Obviously, the social and political implications of these trends are frightening. But back to what it means for people wanting to become better writers—and since people hoping to grow as writers may find themselves reading my book, what does it mean for me?
The good news that I feel I must convey is that, like the debate over the extent to which genes determine cognitive abilities, the debate over the extent to which environment is destiny is alive and ongoing. According to the Times article, experts like Eamon McCrory, a leading neuroscientist at University College London, assert that it’s incorrect to assume that “brain changes associated with adversity in the early years are necessarily irreversible.” Also, not all adaptations to deprivation are bad.
Other research I’m encountering supports the view that the brain is much more plastic and malleable going forward in life than earlier theories allowed.

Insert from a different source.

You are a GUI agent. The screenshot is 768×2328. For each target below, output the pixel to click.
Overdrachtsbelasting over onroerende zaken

Not only does it appear that IQ can change over time; working memory, one of the resources that can most seriously limit writing ability, can be improved. This is important knowledge—as long as Sered’s fear that people who don’t take advantage of these possibilities won’t be further condemned for not trying hard enough. After all, the tools that can raise IQ and expand literacy skills take time and money to acquire. As Sered notes in the Times piece, Americans tend to blame individuals rather than social conditions for problems (“What’s the matter with you? Didn’t you know you could get coaching to raise your SAT scores? All you have to do is pay the tuition, and take the course between the three jobs you’re working and taking care of your family. What kind of deadbeat are you?”).

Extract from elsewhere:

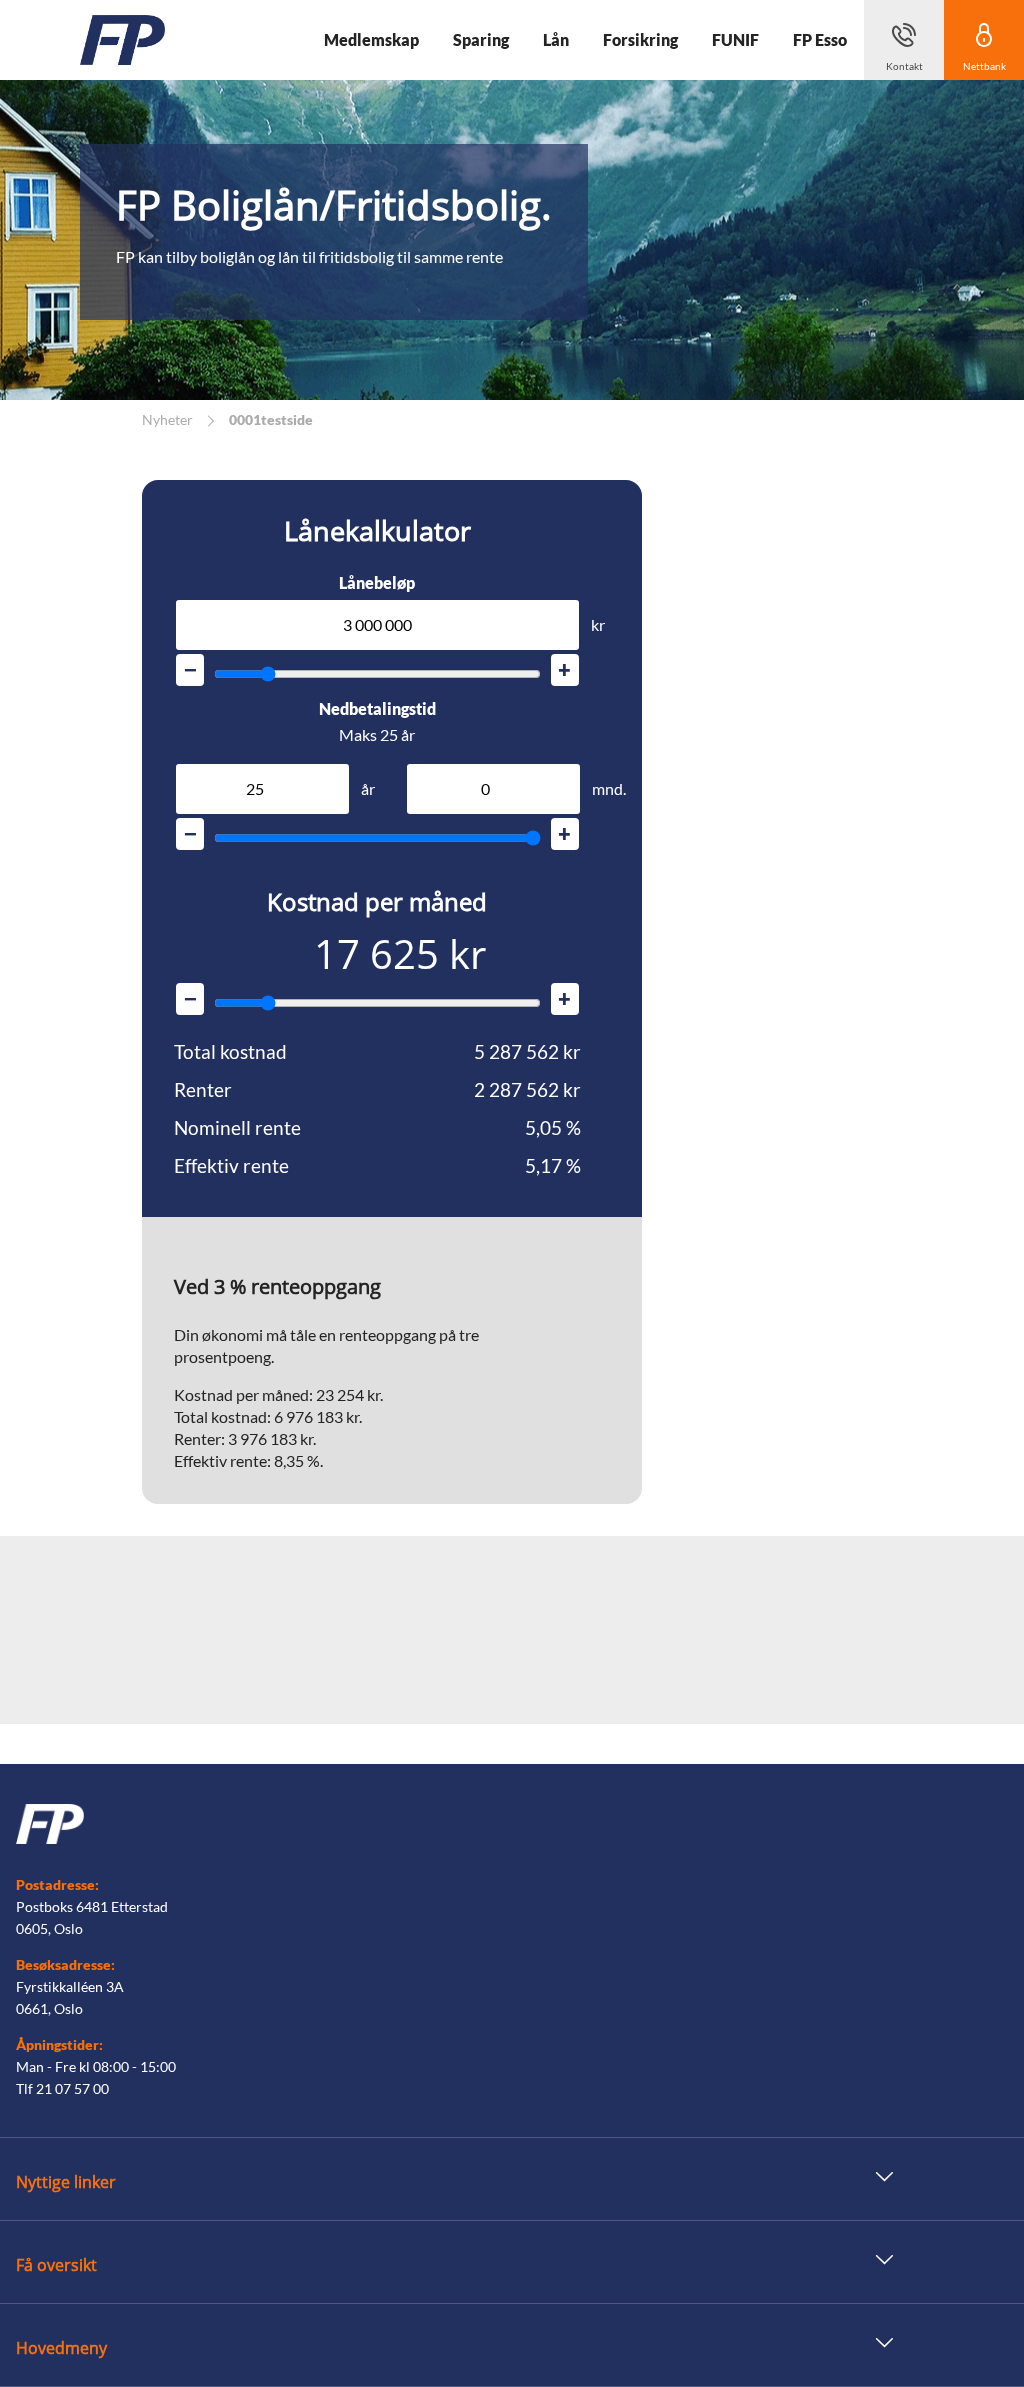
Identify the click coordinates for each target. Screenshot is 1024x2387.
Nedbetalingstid (377, 708)
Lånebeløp (377, 582)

In my book, the issue of the effect of early literacy environments matters because I find myself wanting to emphasize, first, that there are things a writing teacher in a fifteen-week course can help you with, and other things he or she cannot. Second, many writing teachers incorporate strategies into their classes that can help people grow their mental “writing synapses” if they commit to them. (And by the way, you don’t establish a new neural pattern the first time you do something: you have to practice and repeat in order to strengthen the pathway. So all you profs out there who don’t understand why one semester of college writing doesn’t equip students to write your sociology paper or your economics paper, lay off.) Third, there are things people can do individually, if they can find a way to do them. Not all the students in my classes had this third option. I know that.

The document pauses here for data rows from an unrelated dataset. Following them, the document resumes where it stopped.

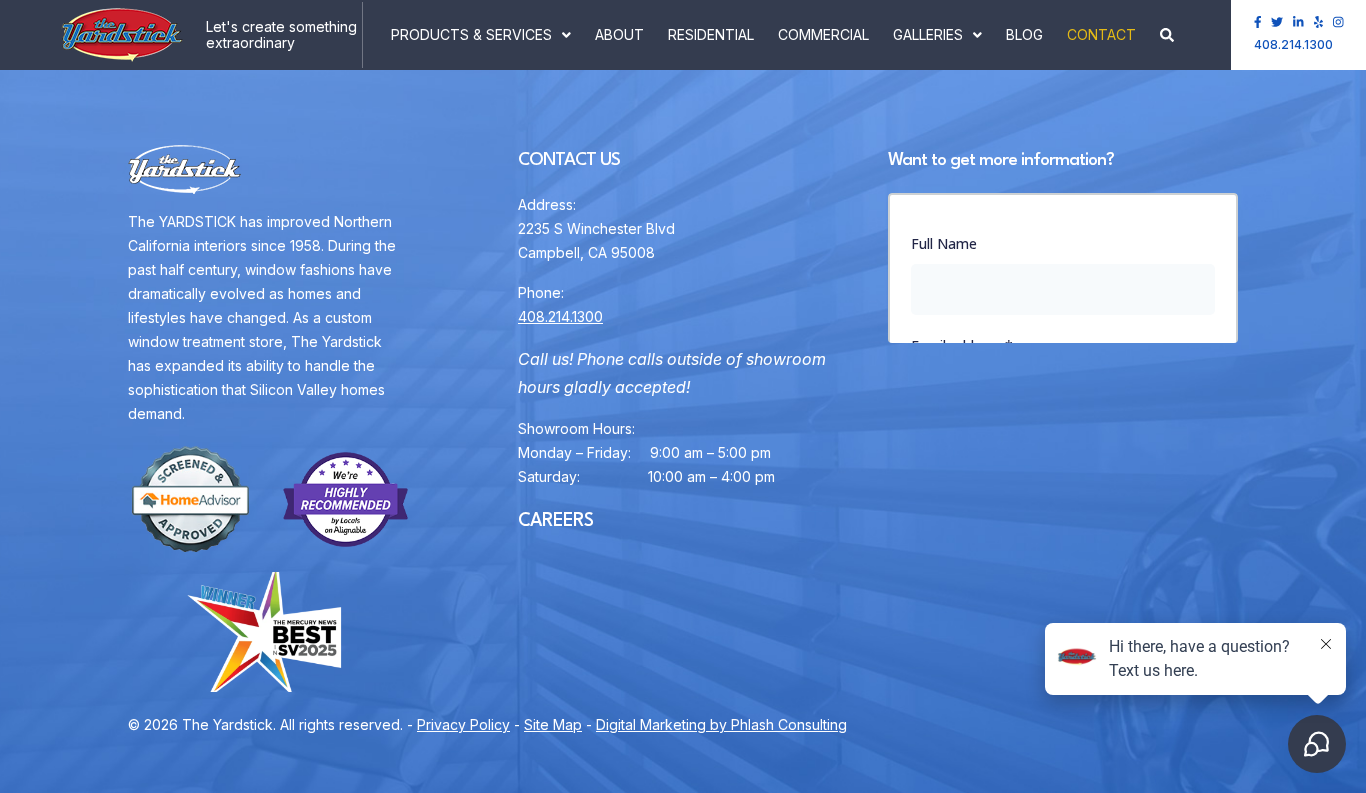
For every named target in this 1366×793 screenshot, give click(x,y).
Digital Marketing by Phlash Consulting (721, 724)
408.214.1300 (1293, 44)
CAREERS (555, 521)
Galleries (928, 34)
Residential (711, 34)
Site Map (553, 724)
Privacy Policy (463, 724)
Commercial (823, 34)
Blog (1024, 34)
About (619, 34)
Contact (1101, 34)
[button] (1167, 35)
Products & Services (471, 34)
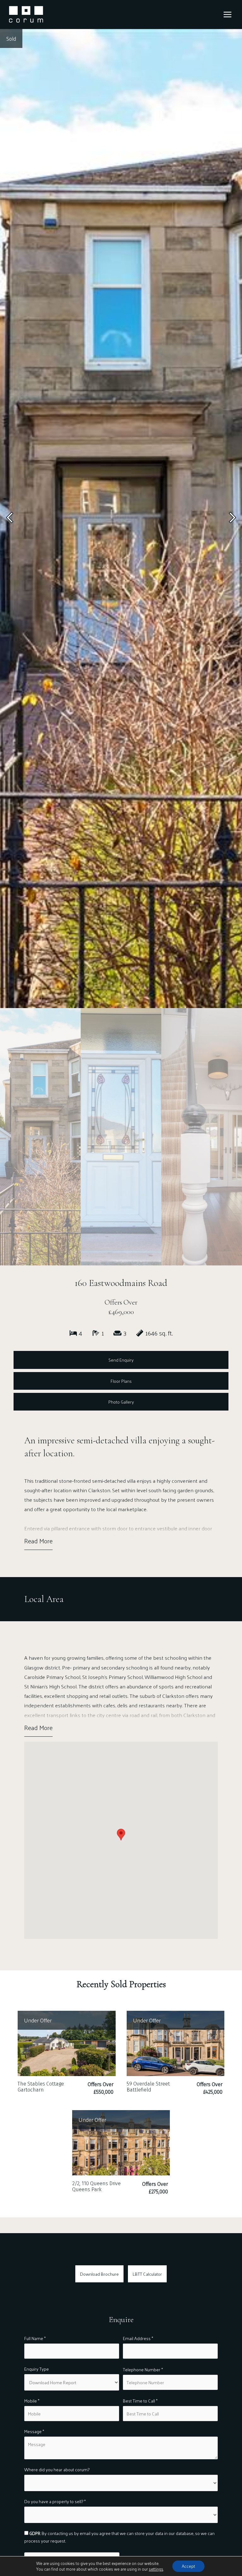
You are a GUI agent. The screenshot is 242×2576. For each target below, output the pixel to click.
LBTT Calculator (147, 2274)
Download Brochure (99, 2274)
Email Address (138, 2338)
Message (34, 2431)
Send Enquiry (121, 1360)
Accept (188, 2566)
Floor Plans (121, 1381)
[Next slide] (231, 518)
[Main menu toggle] (227, 14)
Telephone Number (143, 2370)
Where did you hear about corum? (56, 2469)
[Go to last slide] (10, 518)
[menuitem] (40, 1137)
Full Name (35, 2338)
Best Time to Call (140, 2401)
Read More (38, 1540)
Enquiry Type (36, 2369)
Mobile (31, 2401)
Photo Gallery (121, 1402)
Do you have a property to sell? (55, 2501)
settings (156, 2569)
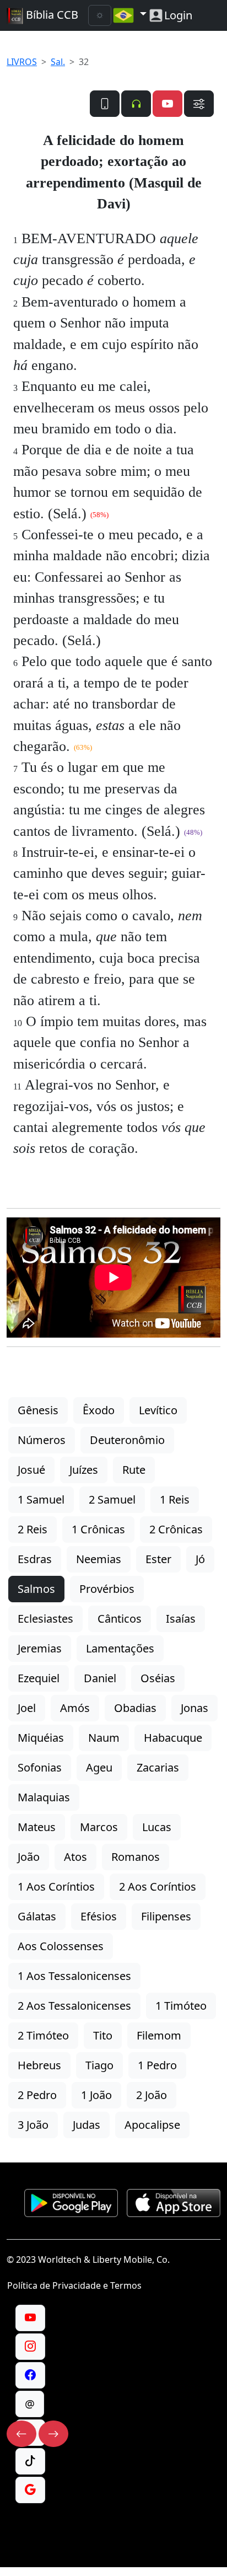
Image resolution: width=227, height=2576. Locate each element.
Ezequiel (39, 1678)
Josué (31, 1469)
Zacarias (158, 1767)
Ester (158, 1559)
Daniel (100, 1678)
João (29, 1856)
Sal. (58, 62)
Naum (104, 1737)
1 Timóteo (181, 2005)
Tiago (99, 2065)
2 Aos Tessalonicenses (74, 2005)
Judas (86, 2124)
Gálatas (37, 1916)
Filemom (159, 2035)
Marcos (99, 1827)
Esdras (35, 1559)
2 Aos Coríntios (157, 1886)
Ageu (99, 1767)
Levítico (158, 1410)
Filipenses (166, 1916)
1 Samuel (41, 1499)
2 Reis (32, 1529)
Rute (133, 1469)
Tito (102, 2035)
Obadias (135, 1707)
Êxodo (99, 1410)
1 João (96, 2094)
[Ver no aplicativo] (105, 103)
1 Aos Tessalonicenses (74, 1975)
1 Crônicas (98, 1529)
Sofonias (40, 1767)
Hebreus (39, 2065)
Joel (27, 1707)
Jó (200, 1559)
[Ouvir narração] (136, 103)
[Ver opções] (199, 103)
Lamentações (120, 1648)
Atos (75, 1856)
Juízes (83, 1469)
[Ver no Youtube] (167, 103)
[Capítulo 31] (21, 2434)
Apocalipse (152, 2124)
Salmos (36, 1588)
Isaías (181, 1618)
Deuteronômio (127, 1439)
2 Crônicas (176, 1529)
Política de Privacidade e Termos (74, 2285)
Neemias (98, 1559)
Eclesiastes (45, 1618)
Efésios (98, 1916)
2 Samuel (112, 1499)
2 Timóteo (43, 2035)
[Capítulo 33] (53, 2434)
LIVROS (22, 62)
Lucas (156, 1827)
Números (42, 1439)
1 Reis (175, 1499)
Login (178, 15)
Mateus (37, 1827)
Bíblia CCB (50, 14)
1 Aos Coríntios (56, 1886)
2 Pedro (37, 2094)
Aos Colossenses (61, 1946)
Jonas (194, 1707)
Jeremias (40, 1648)
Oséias (157, 1678)
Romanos (135, 1856)
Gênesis (38, 1410)
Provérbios (106, 1588)
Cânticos (120, 1618)
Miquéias (41, 1737)
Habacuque (173, 1737)
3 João (33, 2124)
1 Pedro (157, 2065)
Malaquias (44, 1797)
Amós (75, 1707)
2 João (151, 2094)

But I can’t help hoping that knowing something about this debate will give my readers some sense of how hard writing is, why it’s so hard, and what options are worth exploring so that they can make the most of those fifteen weeks and the rest of their time as a college reader and writer. Rewiring a lifetime of literacy experiences so they will mesh with the “academic discourse” valued by college may not always be possible, but I hope that the knowledge of what this means and what options are out there will help.